Remants of another life in Lourenço Marques are the bars, clubs, restaurants and shops with neon signs. Some are still intact although none functional.
This one is of the flower shop Flor Real on Av. Masano de Amorim (now Av. Mao Tse Tung), as far as one can tell open since 1967.
The Museu Alvaro de Castro is also known as the Museum of Natural History today. It is perhaps one of Lourenco Marques most enduring landmarks, so easily recognized that the entire block where it is located is referred in normal conversation as Museu by the Laurentinos (residents of the city of Lourenco Marques).
Construction was completed in 1933, commissioned by the City Council of Lourenco Marques in the Neo-Manueline style of architecture which was unusual since by then art deco, streamline and the uniquely portugues suave were en vogue. Fortunately, very little has changed in its more than eighty years of existence and depending on one’s perspective that can be either good or bad.
As a property entirely patronaged by the State, having very little other purpose than being a museum, combined with the general disinterest of the African population to its contents, it has survived remarkably well and to the delight of many appreciate such things.

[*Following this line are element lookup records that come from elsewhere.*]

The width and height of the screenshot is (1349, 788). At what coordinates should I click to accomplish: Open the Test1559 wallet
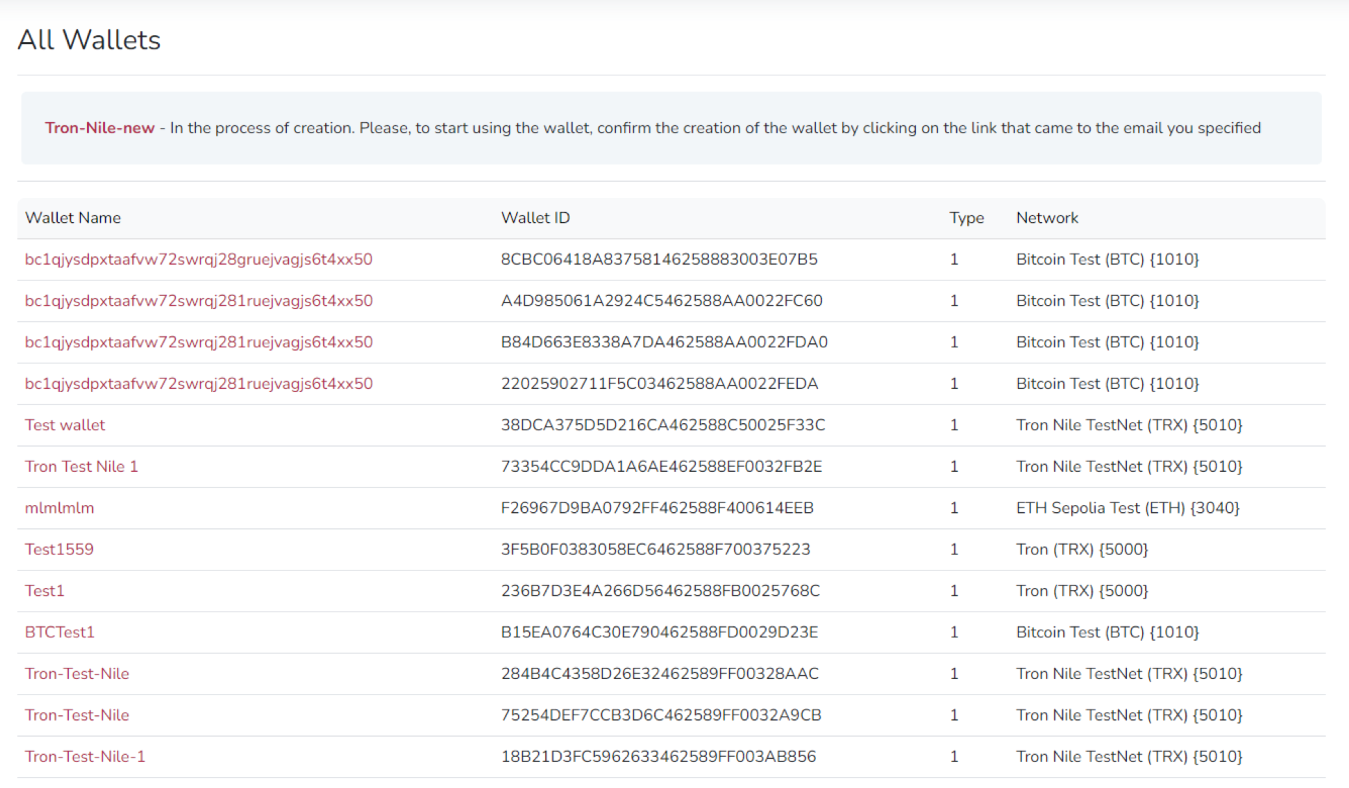(59, 550)
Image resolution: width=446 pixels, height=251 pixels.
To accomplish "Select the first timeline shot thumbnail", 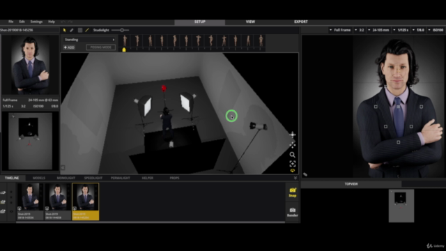I will [x=30, y=201].
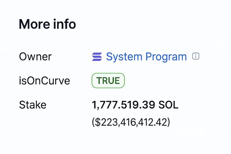Click the SOL unit after the stake amount

[x=168, y=105]
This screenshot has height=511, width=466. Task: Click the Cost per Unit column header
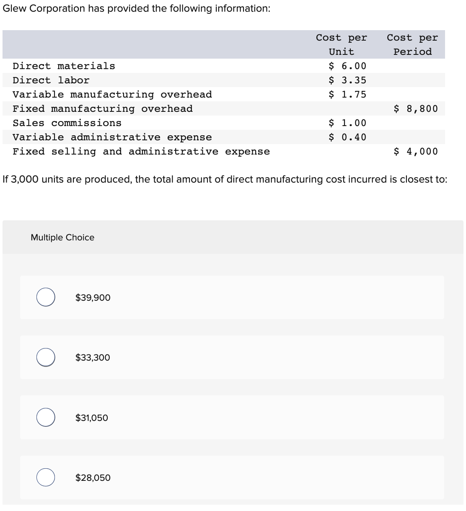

The main collection at the museum – Fuji Superia 200 simulated
The structure is relatively modest in a polygonal shape and distributed over two floors. The main collection of embalmed mammals is located immediately after the main entrance. It includes lions, buffalo, giraffes, elephants and other principle creatures one would expect to see in the African savanna. The second floor has collections of fish, reptiles and insets in glass display shelves.